Le groupe aérien Air France-KLM a présenté hier des priorités stratégiques « pour retrouver une position de leader en Europe » sans surprise, le plus important étant sa trajectoire financière les cinq prochaines années vers un retour au paiement de dividendes. Pour Air France, cela signifie capitaliser sur son marché local et son offre premium, tandis que la low cost Transavia a pour objectif de devenir première dans l’hexagone en nombre d’avions basés.

Lors de sa présentation aux investisseurs le 5 novembre 2019, le CEO du groupe franco-néerlandais Benjamin Smith était entouré de Pieter Elbers, PDG de KLM Royal Dutch Airlines et d’Anne Rigail, directrice générale d’Air France, et surtout du directeur financier Frédéric Gagey. Car le premier objectif cité est de « retrouver une dynamique de rentabilité basée sur un nouveau modèle de création de valeur pour les principales parties prenantes du groupe : employés, clients, et actionnaires ». Les grandes priorités affichées dans le communiqué du groupe sont l’optimisation du modèle opérationnel ; le recentrage de la croissance des revenus sur les segments les plus rentables ; le développement d’initiatives sur la gestion des données, le programme de fidélisation Flying Blue, la maintenance et le cargo ; et l’analyse de toutes les opportunités de consolidation. « Chacune des initiatives soutient l’ambition du groupe de rester leader de la transition écologique du secteur », souligne en outre le groupe. Et les objectifs financiers sont aussi clairs : la profitabilité avec une marge opérationnelle moyen-terme de 7-8% (4,8% sur les neuf premiers mois de 2019, en baisse de 1,7 point) ; un cash flow libre d’exploitation ajusté moyen-terme positif ; un ratio dette nette / EBITDA d’environ 1,5x ; et la perspective d’un retour à la distribution de dividendes (aucun n’a été versé depuis 2008).

◆ Consignes
Répondez aux questions suivantes d'après le texte sur Air France-KLM.
(a) Quel objectif la low cost Transavia se fixe-t-elle ?
(b) Quelle marge opérationnelle moyen-terme le groupe vise-t-il ?
(c) Depuis quelle année le groupe n'a-t-il versé aucun dividende ?

◆ Données fournies
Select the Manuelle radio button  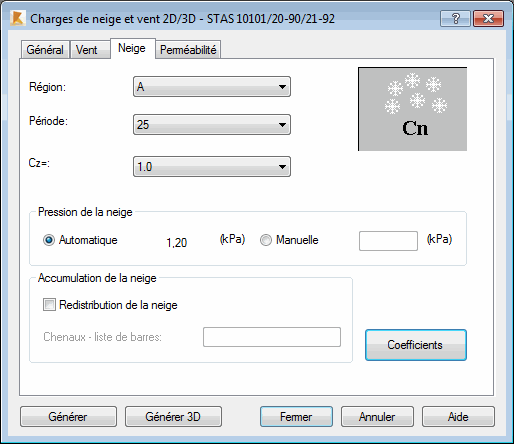tap(266, 240)
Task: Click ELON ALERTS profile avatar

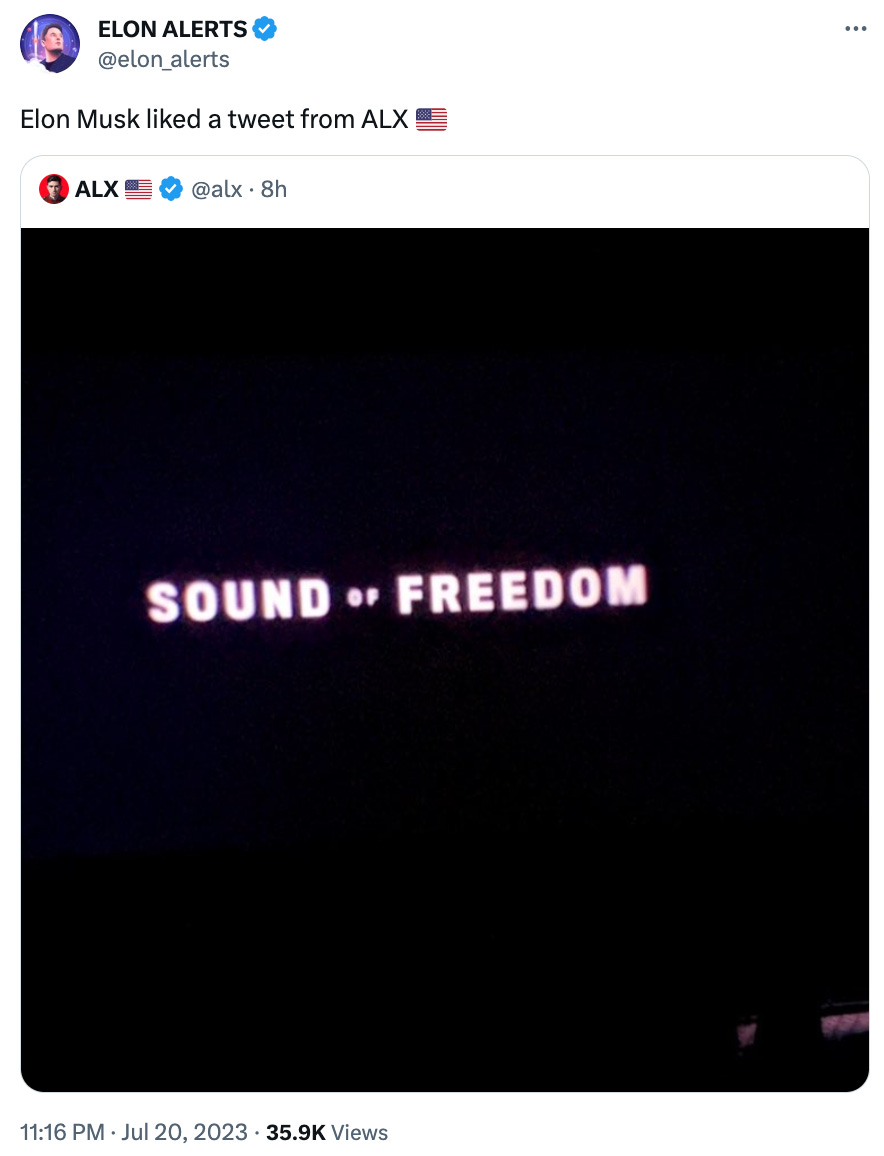Action: 49,43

◆ Réponse
(a) Devenir première dans l'hexagone en nombre d'avions basés.
(b) Une marge opérationnelle moyen-terme de 7-8 %.
(c) Depuis 2008.